DIRECTIONS FOR THIS TASK => With the pictures removed, retype the lines from the one holding "Viewport: 696px width, 1743px height." through the end of the records, exactly as written.

Collected data:
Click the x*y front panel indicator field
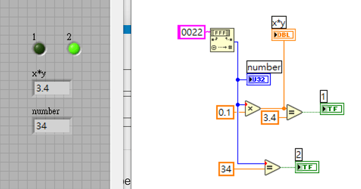361x189 pixels. (x=52, y=88)
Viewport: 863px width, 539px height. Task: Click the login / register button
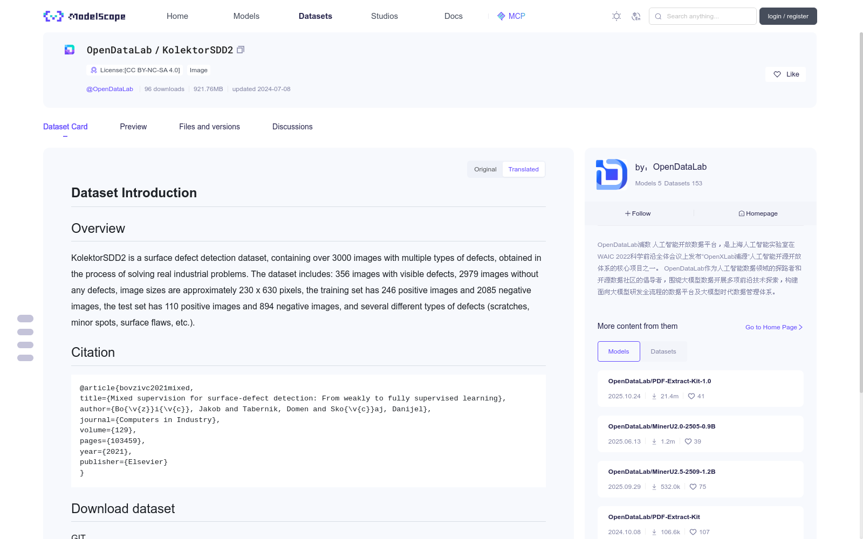pyautogui.click(x=788, y=16)
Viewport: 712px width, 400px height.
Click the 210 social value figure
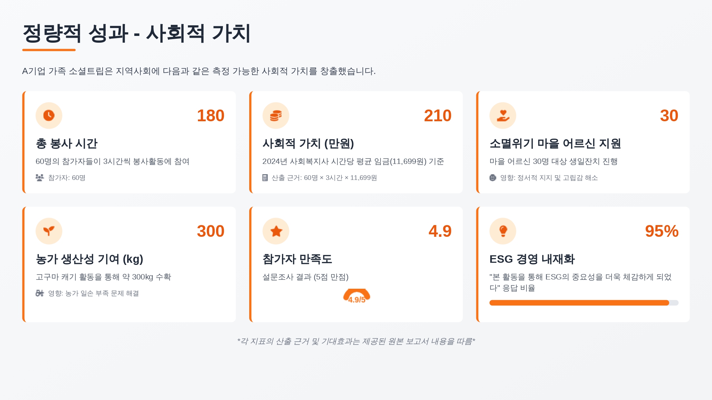coord(438,116)
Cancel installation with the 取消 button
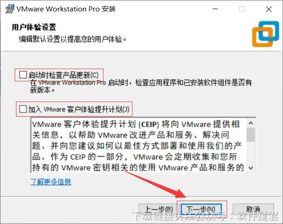Viewport: 283px width, 224px height. pyautogui.click(x=253, y=209)
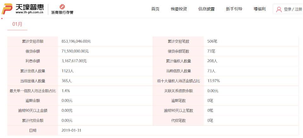The width and height of the screenshot is (303, 138).
Task: Click the 借贷余额 value 71,590,000.00元
Action: tap(75, 51)
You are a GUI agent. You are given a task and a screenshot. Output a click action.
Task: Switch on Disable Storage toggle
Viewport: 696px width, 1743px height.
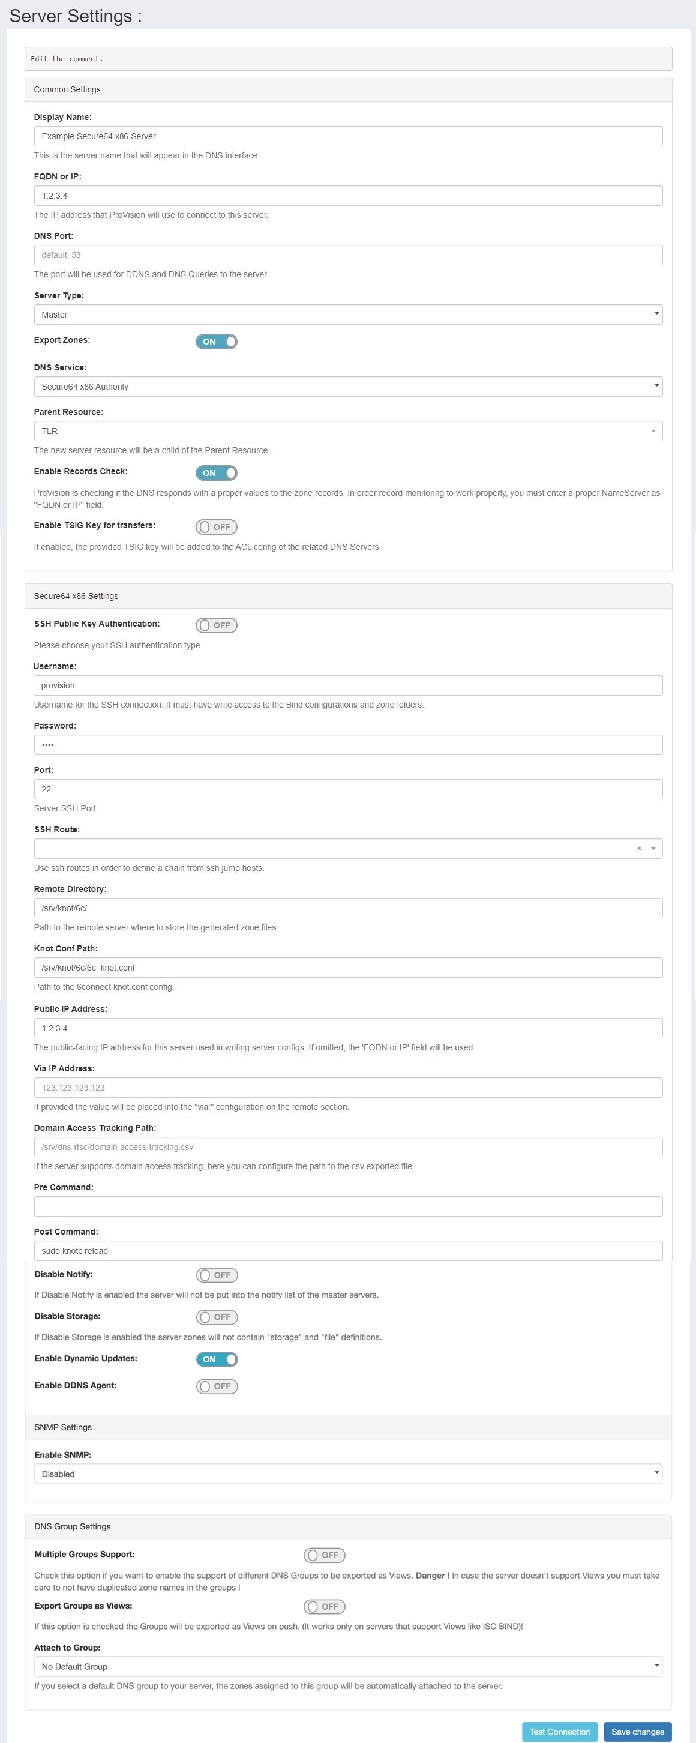click(x=216, y=1317)
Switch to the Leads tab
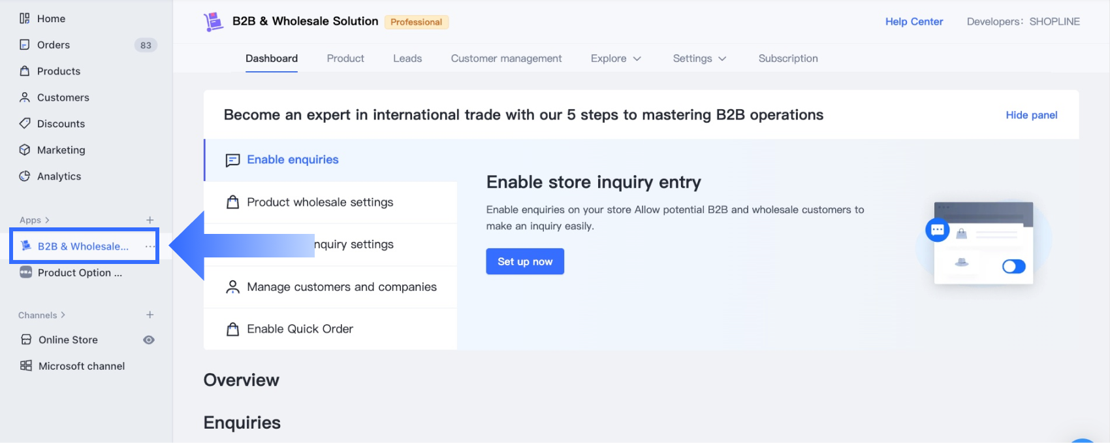 tap(407, 59)
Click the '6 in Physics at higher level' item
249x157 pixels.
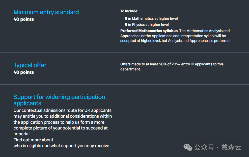coord(147,24)
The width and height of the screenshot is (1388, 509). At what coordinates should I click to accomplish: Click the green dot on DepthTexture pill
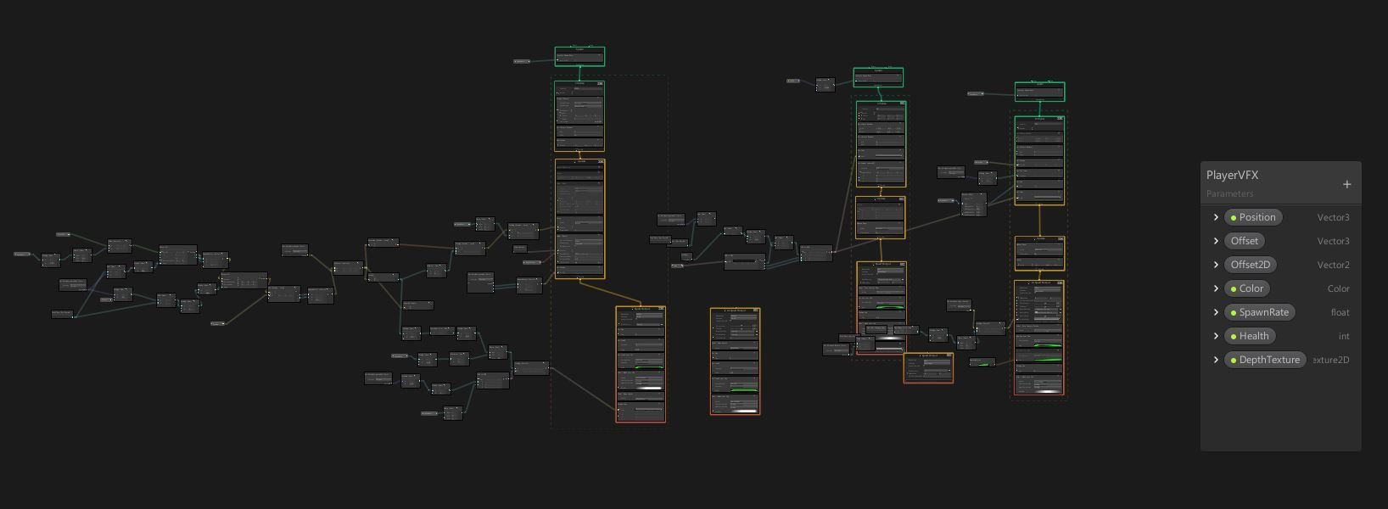coord(1234,361)
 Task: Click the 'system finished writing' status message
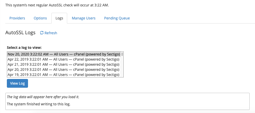38,104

TASK SOLUTION =>
Viewport: 696px width, 1743px height.
click(x=216, y=1317)
Switch to the Leads tab
 tap(407, 59)
Click the '6 in Physics at higher level' item
249x157 pixels.
coord(147,24)
The width and height of the screenshot is (1388, 509). At what coordinates should I click to accomplish: Click the green dot on DepthTexture pill
coord(1234,361)
 Task: Click the 'system finished writing' status message
38,104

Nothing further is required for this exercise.